Perbarui semua item berikut dengan mengganti "Instruction" menjadi "Command" tanpa mengubah bagian lainnya. Jangan sertakan gambar dalam jawaban.

··· KUMPULAN CATATAN ···

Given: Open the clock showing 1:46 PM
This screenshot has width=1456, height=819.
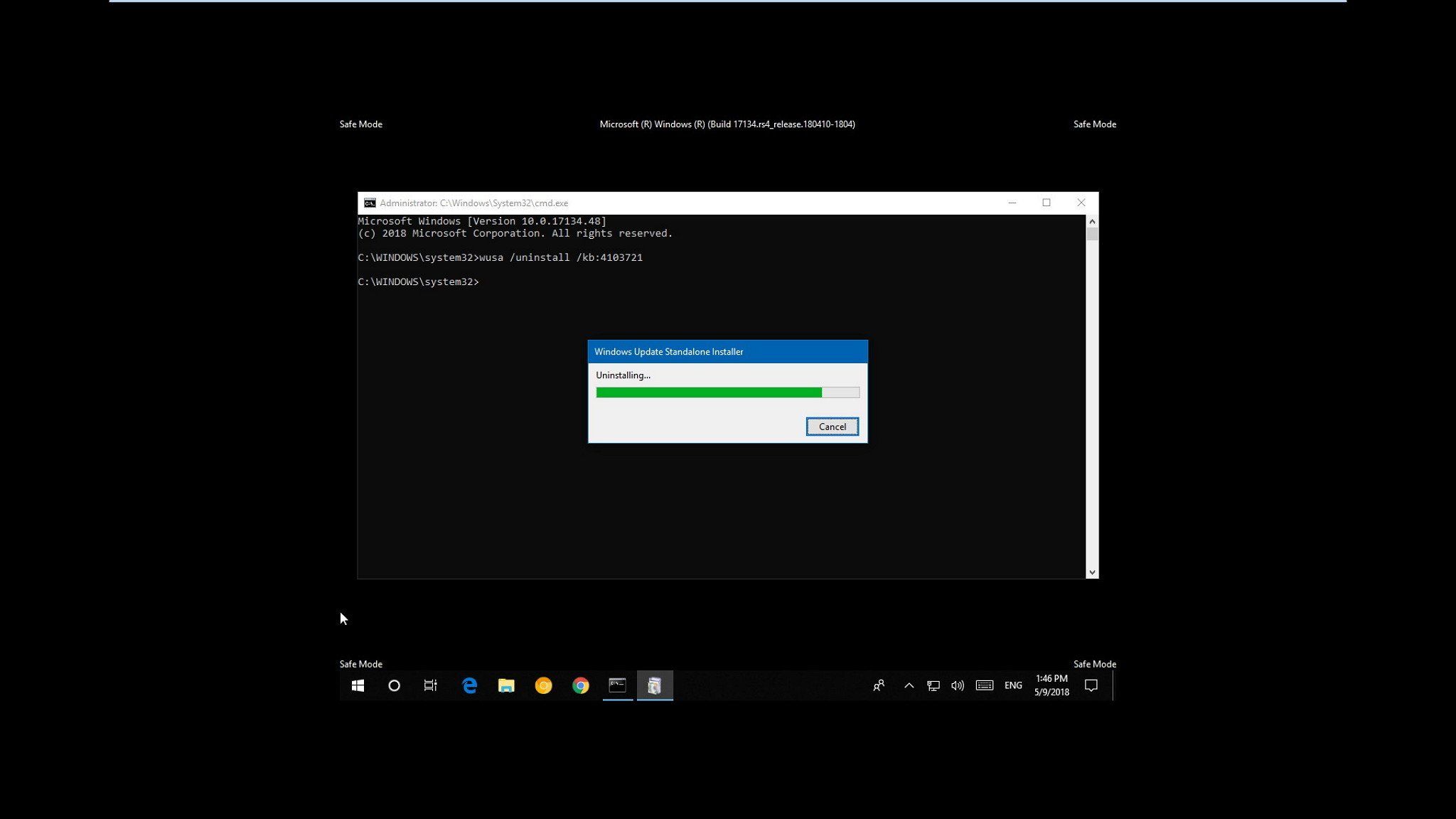Looking at the screenshot, I should (1051, 685).
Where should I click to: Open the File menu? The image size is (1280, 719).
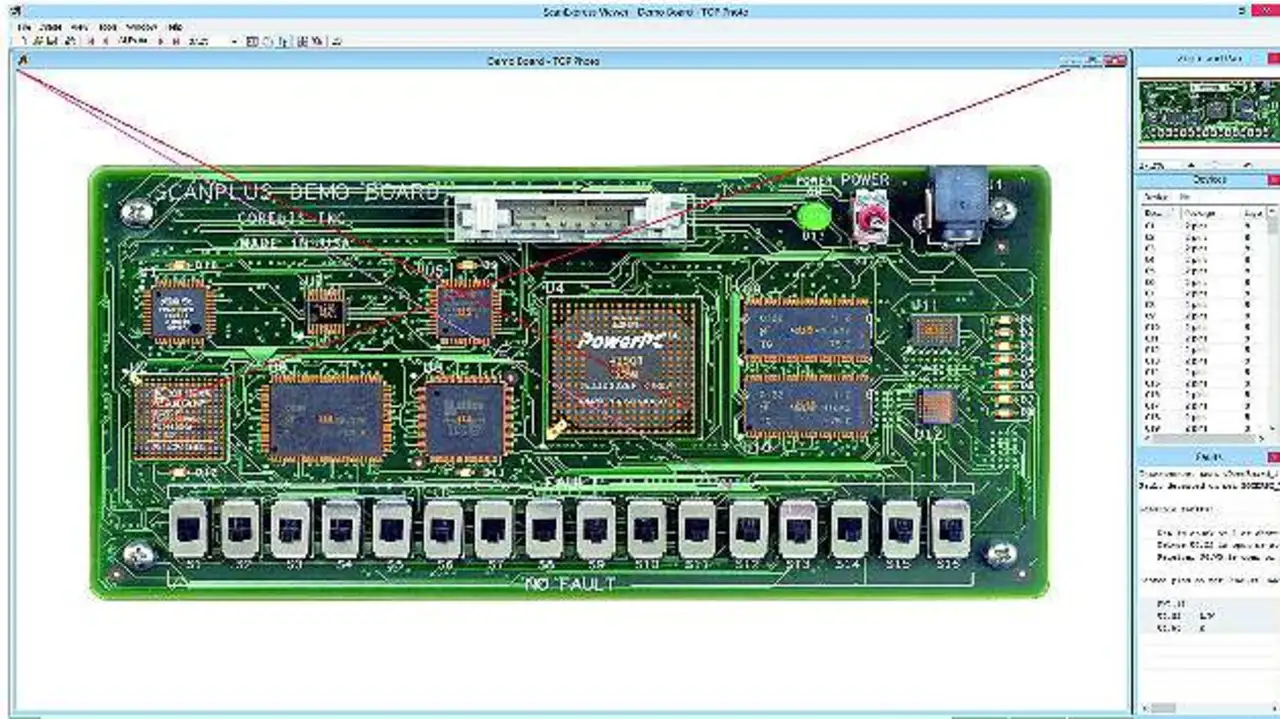coord(24,27)
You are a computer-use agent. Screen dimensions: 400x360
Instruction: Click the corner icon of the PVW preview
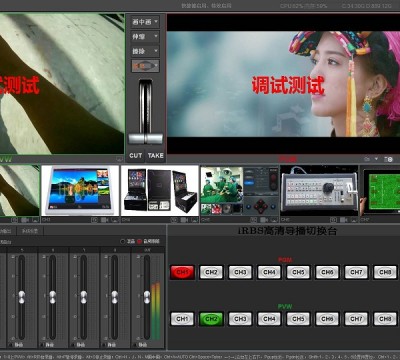(x=119, y=159)
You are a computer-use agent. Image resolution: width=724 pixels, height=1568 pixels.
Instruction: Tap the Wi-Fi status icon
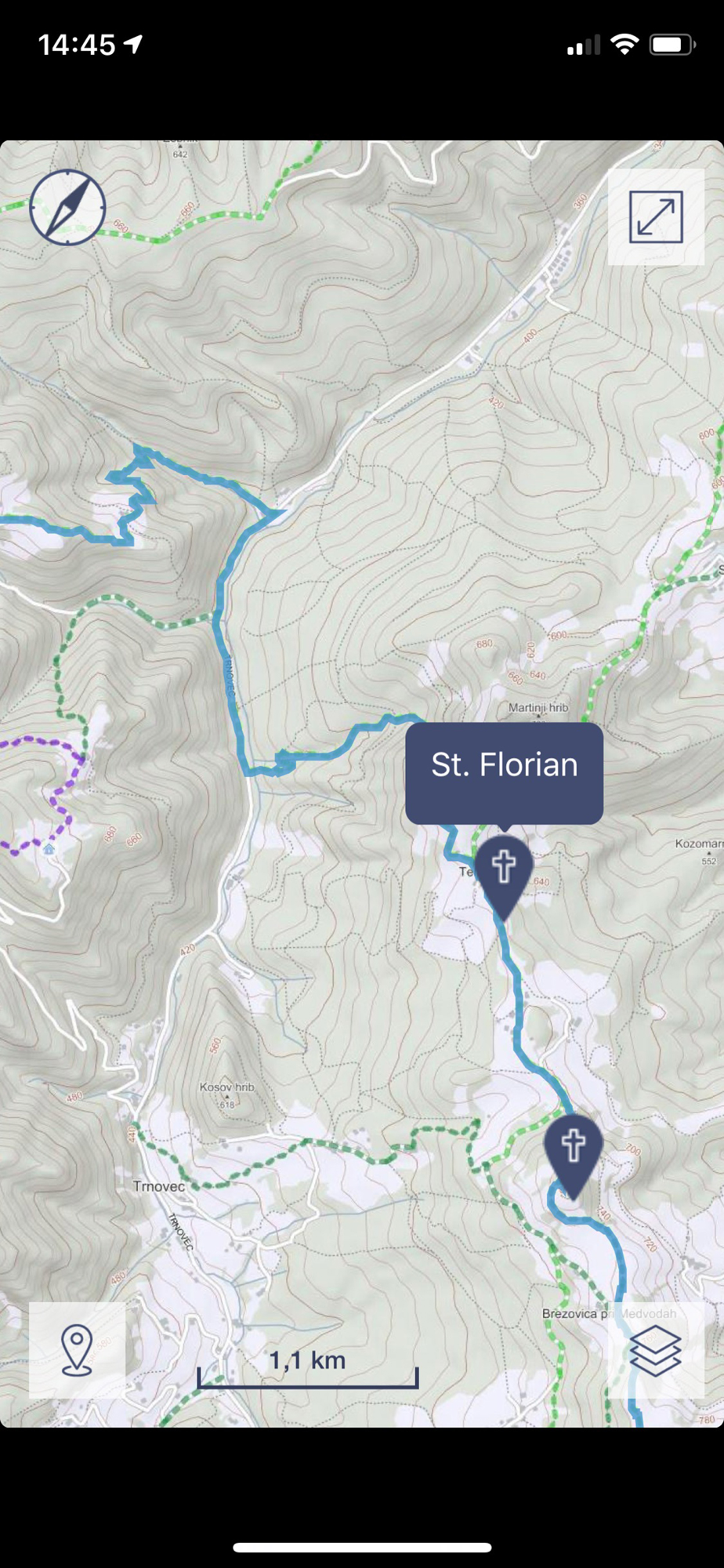click(x=624, y=45)
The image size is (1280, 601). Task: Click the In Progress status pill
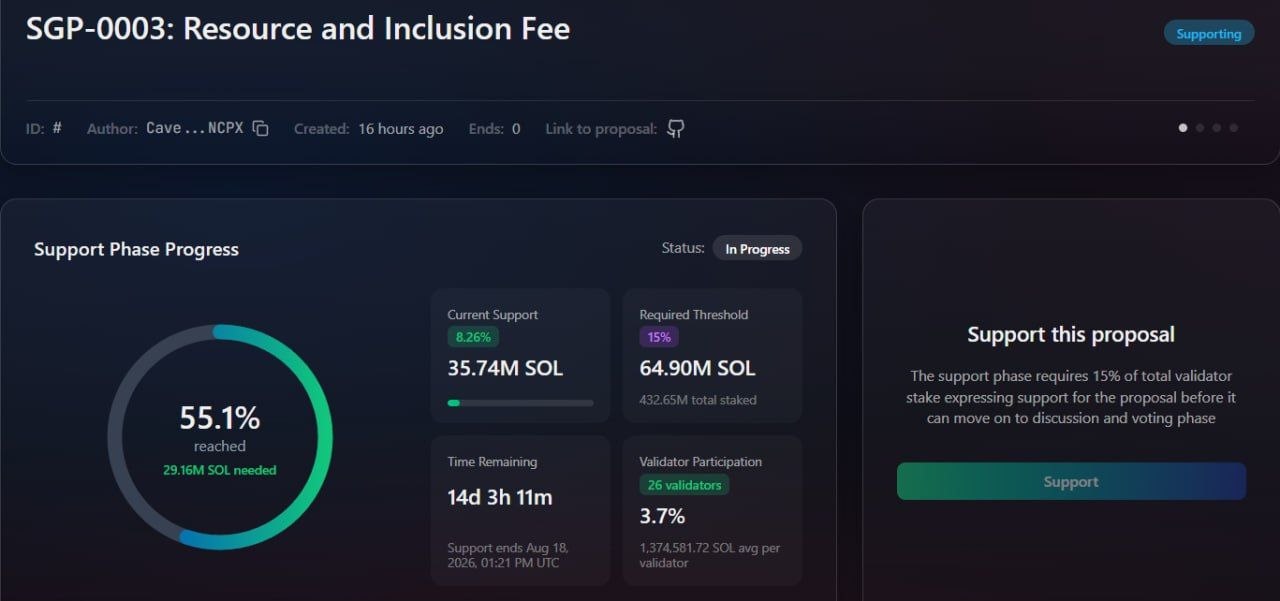coord(757,249)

···

• **PENYELESAIAN TUGAS**
Given: Open the clock showing 1:46 PM
This screenshot has width=1456, height=819.
Looking at the screenshot, I should (1051, 685).
Where should I click to: Open the File menu? The image size is (1280, 719).
coord(24,27)
You are a computer-use agent. Screen dimensions: 400x360
Command: Click the corner icon of the PVW preview
(x=119, y=159)
You are a computer-use agent. Image resolution: width=724 pixels, height=1568 pixels.
Command: Tap the Wi-Fi status icon
click(x=624, y=45)
The image size is (1280, 601). Task: Click the In Progress status pill
coord(757,249)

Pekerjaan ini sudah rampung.